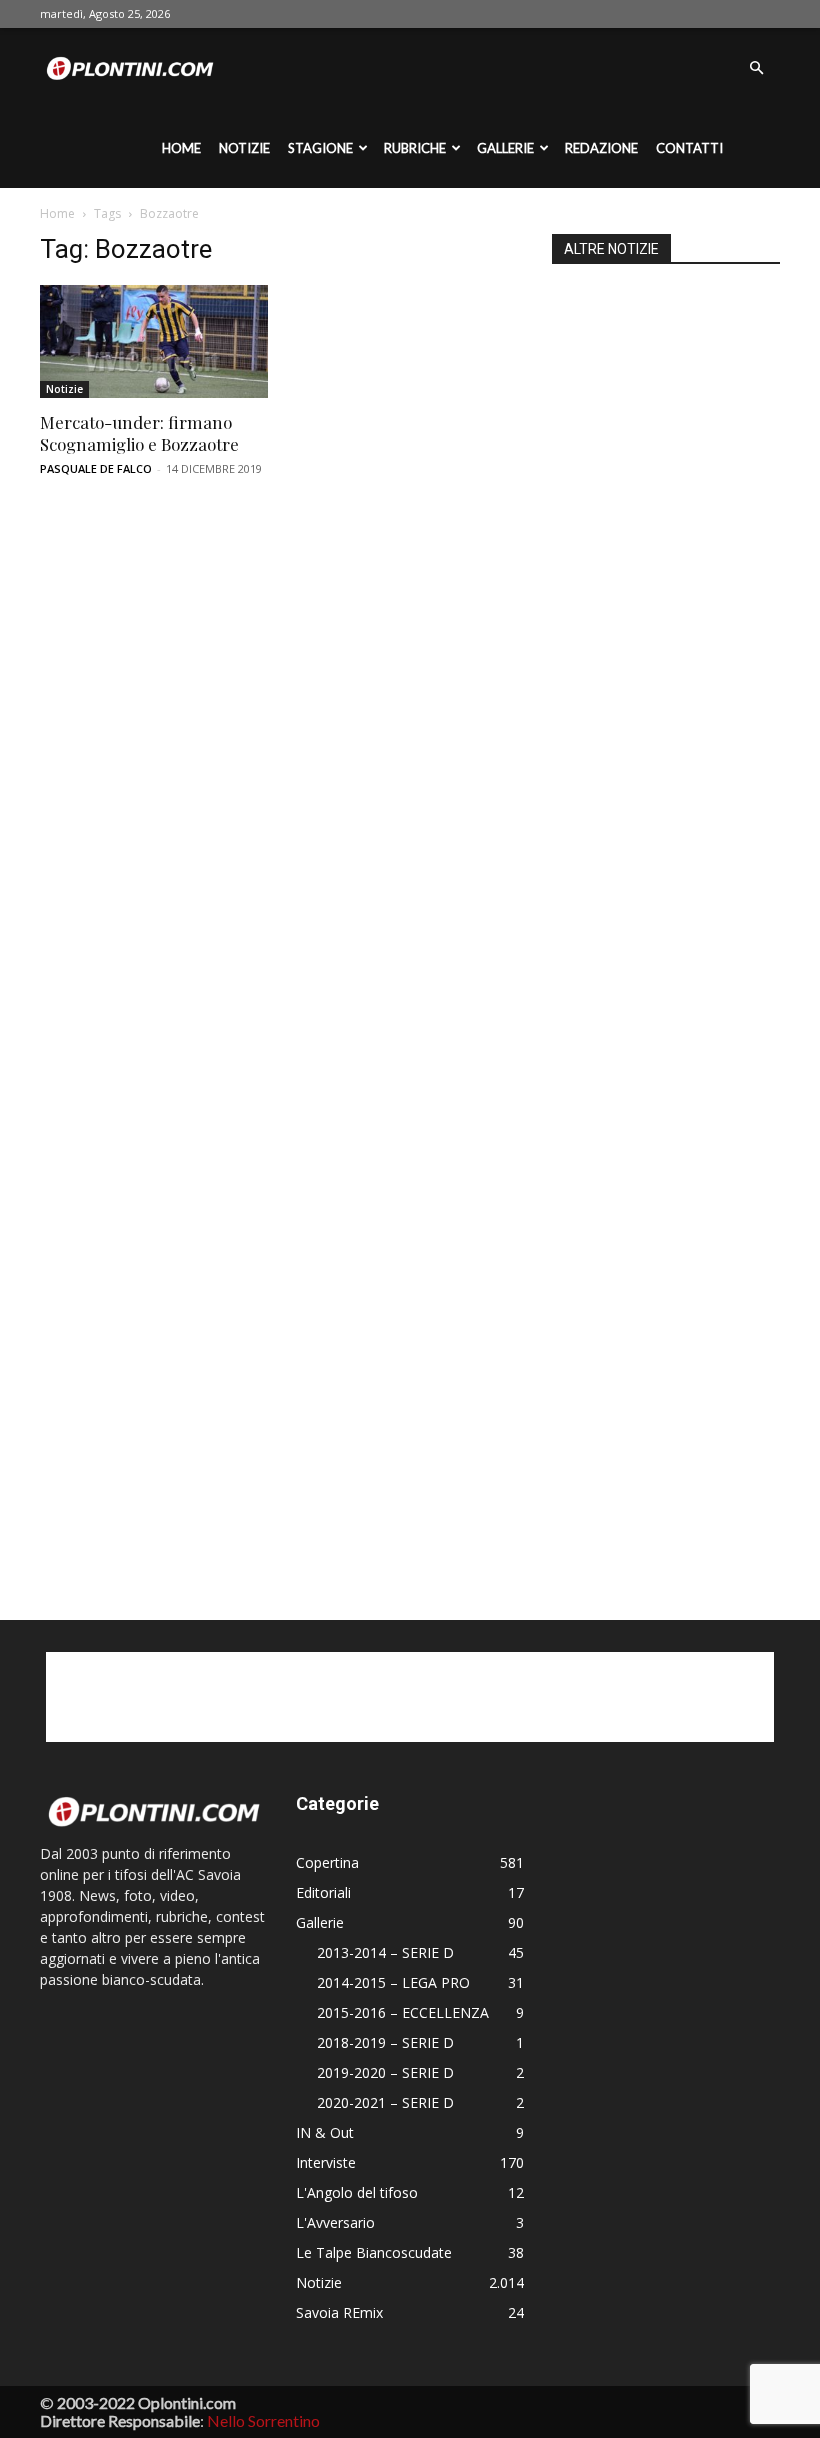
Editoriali (323, 1892)
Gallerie (505, 148)
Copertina (327, 1862)
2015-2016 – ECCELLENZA (403, 2012)
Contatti (689, 148)
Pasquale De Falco (96, 468)
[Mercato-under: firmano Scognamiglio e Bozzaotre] (154, 341)
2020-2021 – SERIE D (385, 2102)
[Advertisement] (666, 916)
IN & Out (325, 2132)
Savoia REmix (339, 2312)
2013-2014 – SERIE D (385, 1952)
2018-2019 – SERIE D (385, 2042)
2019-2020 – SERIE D (385, 2072)
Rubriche (415, 148)
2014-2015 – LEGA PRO (393, 1982)
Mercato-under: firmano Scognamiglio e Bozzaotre (139, 433)
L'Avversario (335, 2222)
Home (181, 148)
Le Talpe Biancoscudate (374, 2252)
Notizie (244, 148)
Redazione (601, 148)
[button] (756, 68)
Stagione (320, 148)
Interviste (326, 2162)
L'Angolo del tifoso (357, 2192)
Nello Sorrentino (263, 2420)
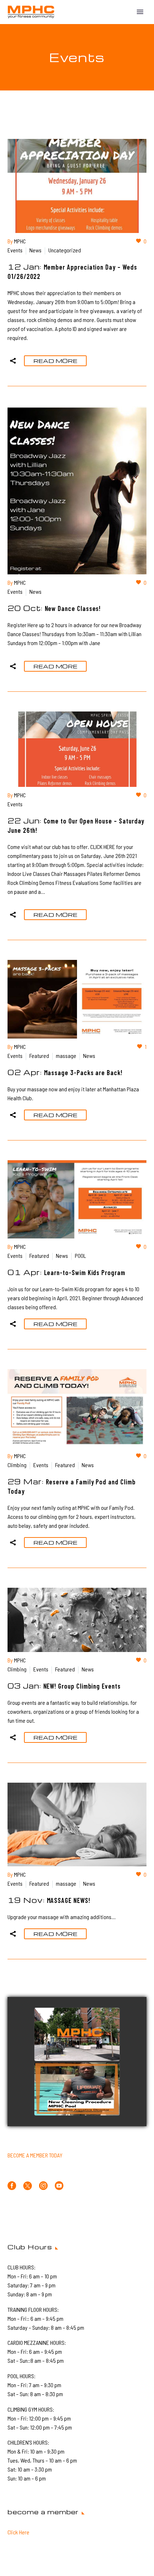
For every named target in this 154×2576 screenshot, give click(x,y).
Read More (55, 360)
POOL (80, 1255)
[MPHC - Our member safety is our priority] (77, 2035)
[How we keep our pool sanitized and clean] (77, 2089)
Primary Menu (140, 11)
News (35, 250)
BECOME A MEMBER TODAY (35, 2155)
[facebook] (12, 2185)
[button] (13, 360)
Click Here (18, 2532)
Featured (39, 1055)
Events (15, 250)
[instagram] (43, 2185)
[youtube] (59, 2185)
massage (66, 1055)
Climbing (17, 1464)
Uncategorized (64, 250)
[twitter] (27, 2185)
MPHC (20, 241)
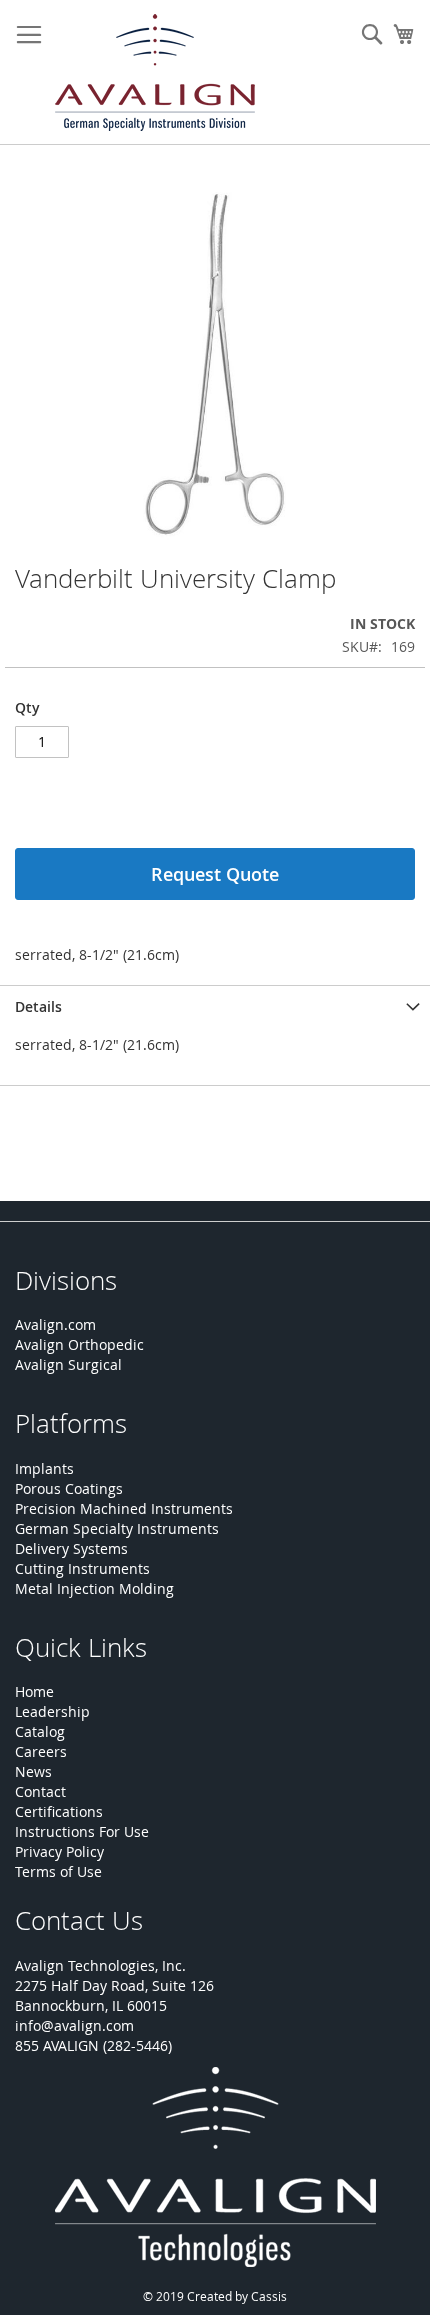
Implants (44, 1468)
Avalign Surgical (68, 1364)
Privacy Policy (59, 1851)
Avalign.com (55, 1324)
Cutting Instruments (82, 1568)
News (33, 1771)
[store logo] (155, 72)
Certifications (59, 1811)
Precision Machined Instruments (124, 1508)
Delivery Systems (71, 1548)
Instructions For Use (82, 1831)
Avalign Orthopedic (79, 1344)
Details (38, 1006)
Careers (41, 1751)
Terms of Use (58, 1871)
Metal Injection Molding (94, 1588)
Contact (40, 1791)
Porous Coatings (69, 1488)
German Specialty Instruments (117, 1528)
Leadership (52, 1711)
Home (34, 1691)
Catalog (40, 1731)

—————

The problem
Repeat the data exactly. No pictures should appear.

Result below
Editoriali (323, 1892)
Gallerie (505, 148)
Copertina (327, 1862)
2015-2016 – ECCELLENZA (403, 2012)
Contatti (689, 148)
Pasquale De Falco (96, 468)
[Mercato-under: firmano Scognamiglio e Bozzaotre] (154, 341)
2020-2021 – SERIE D (385, 2102)
[Advertisement] (666, 916)
IN & Out (325, 2132)
Savoia REmix (339, 2312)
2013-2014 – SERIE D (385, 1952)
2018-2019 – SERIE D (385, 2042)
2019-2020 – SERIE D (385, 2072)
Rubriche (415, 148)
2014-2015 – LEGA PRO (393, 1982)
Mercato-under: firmano Scognamiglio e Bozzaotre (139, 433)
L'Avversario (335, 2222)
Home (181, 148)
Le Talpe Biancoscudate (374, 2252)
Notizie (244, 148)
Redazione (601, 148)
[button] (756, 68)
Stagione (320, 148)
Interviste (326, 2162)
L'Angolo del tifoso (357, 2192)
Nello Sorrentino (263, 2420)
For every named target in this 154×2576 screenshot, give click(x,y).
Read More (55, 360)
POOL (80, 1255)
[MPHC - Our member safety is our priority] (77, 2035)
[How we keep our pool sanitized and clean] (77, 2089)
Primary Menu (140, 11)
News (35, 250)
BECOME A MEMBER TODAY (35, 2155)
[facebook] (12, 2185)
[button] (13, 360)
Click Here (18, 2532)
Featured (39, 1055)
Events (15, 250)
[instagram] (43, 2185)
[youtube] (59, 2185)
massage (66, 1055)
Climbing (17, 1464)
Uncategorized (64, 250)
[twitter] (27, 2185)
MPHC (20, 241)
Implants (44, 1468)
Avalign Surgical (68, 1364)
Privacy Policy (59, 1851)
Avalign.com (55, 1324)
Cutting Instruments (82, 1568)
News (33, 1771)
[store logo] (155, 72)
Certifications (59, 1811)
Precision Machined Instruments (124, 1508)
Delivery Systems (71, 1548)
Instructions For Use (82, 1831)
Avalign Orthopedic (79, 1344)
Details (38, 1006)
Careers (41, 1751)
Terms of Use (58, 1871)
Metal Injection Molding (94, 1588)
Contact (40, 1791)
Porous Coatings (69, 1488)
German Specialty Instruments (117, 1528)
Leadership (52, 1711)
Home (34, 1691)
Catalog (40, 1731)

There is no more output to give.